E por falar em visceral é preciso alertar que este filme possui muitas cenas fortes, poucas de sexo e muitas de violência, que é gráfica quando necessário. Por exemplo, quando precisamos ver a bengala nas mãos de Dominika arrebentando os corpos de seus detratores, para entender que a transformação pela qual ela passará é apenas uma descoberta do que ela sempre foi. “Especial”, como ela diz.
Aliás, note como desde o primeiro momento os símbolos no filme vão sendo apresentados em momentos-chave. Quando Dominika está punindo os que a fizeram perder seu sonho, ela o faz com eles em pleno ato sexual, o que assume um aspecto moralista. Mais tarde ela mesma irá usar seu corpo para conseguir o que quer, o que demonstra mudanças ou revelações de seu caráter. Da mesma forma é feito com a violência. Após esse primeiro ato com a bengala ela fica com as mãos levemente sujas de sangue, e esse sujo de sangue vai assumindo proporções cada vez maiores.
Mas além de tudo esta é, como todo filme espião bem feito, uma história cínica que apesar de lidar com vilões e mocinhos, e até um romance, a linha é tênue, apesar de estar lá. O que nos leva a reinterpretar a todo momento o que está acontecendo, o que é ótimo, pois revela sutilmente as camadas de uma narrativa que respeita a inteligência do espectador e ao mesmo tempo a inteligência da protagonista.
Jennifer Lawrence é a escolha perfeita para o papel da espiã russa, e quando ela muda a cor de seus cabelos sua transformação é completa. Versátil e habituada a fazer a mulher forte que não mede esforços, este segundo trabalho com o diretor Francis Lawrence é mais maduro que a série Jogos Vorazes. Lawrence consegue ser sexy e séria ao mesmo tempo sem soar ridícula, e no processo demonstra como algumas de suas ações podem ser dolorosas demais para ela.
Já Francis Lawrence dirige um casting equilibrado que se beneficia das sombras típicas do gênero e os diálogos afiados do roteiro. Mas é de Lawrence, diretor, o pulso firme em não desbancar uma trama bem construída em mais um suspense clichê, um risco que Francis – vindo do mundo dos videoclipes – parece a todo momento flertar, felizmente sem concluir o processo. A despeito da violência gráfica o filme mantém seu peso, fazendo-nos acreditar que tudo aquilo poderia muito bem estar acontecendo, mesmo que esse pensamento seja ridículo.
Esta é mais uma oportunidade também para que James Newton Howard (King Kong, Batman: O Cavaleiro das Trevas) brilhe na produção de uma trilha sonora que se aproveita dos temas de espiões, tornando a experiência carregadíssima de referências e ao mesmo tempo original.
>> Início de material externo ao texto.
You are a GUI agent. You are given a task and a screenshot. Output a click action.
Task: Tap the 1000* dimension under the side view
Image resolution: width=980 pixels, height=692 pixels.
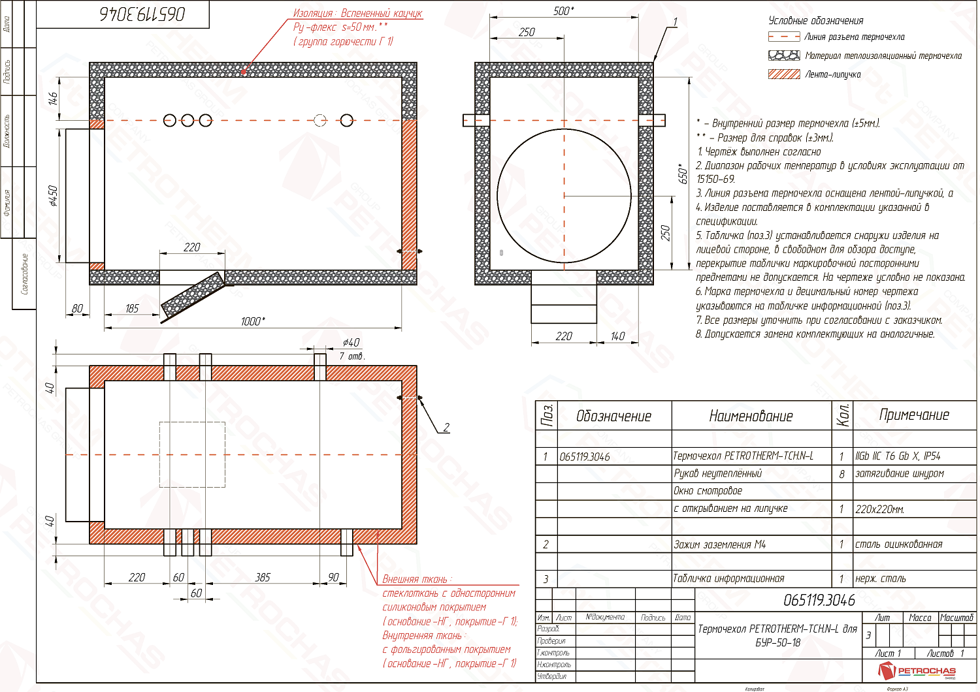coord(253,321)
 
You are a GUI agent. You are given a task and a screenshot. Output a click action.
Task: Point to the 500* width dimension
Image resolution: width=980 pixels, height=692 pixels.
coord(563,11)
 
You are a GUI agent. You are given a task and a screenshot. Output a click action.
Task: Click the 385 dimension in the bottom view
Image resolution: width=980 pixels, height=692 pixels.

Note como o tom de deslumbramento da música-tema nos faz flutuar sobre tudo aquilo que está acontecendo, como se esta fosse uma revisita àquela época em um universo paralelo; o universo do cinema.
Construído a partir de um romance de espiões, Operação Red Sparrow poderia muito bem ser uma adaptação burocrática cujos detalhes nos fazem dormir. Mas não é bem assim. Os pontos-chave da trama são tão bem colocados no início do filme que apesar do filme se estender por duas horas e vinte minutos, a sensação é de que não queremos sair daquela atmosfera que o filme nos fez amar. Ou isso, ou eu tenho um fraco por filmes com belas espiãs russas interpretadas por atrizes norte-americanas. Nota a ironia desta produção?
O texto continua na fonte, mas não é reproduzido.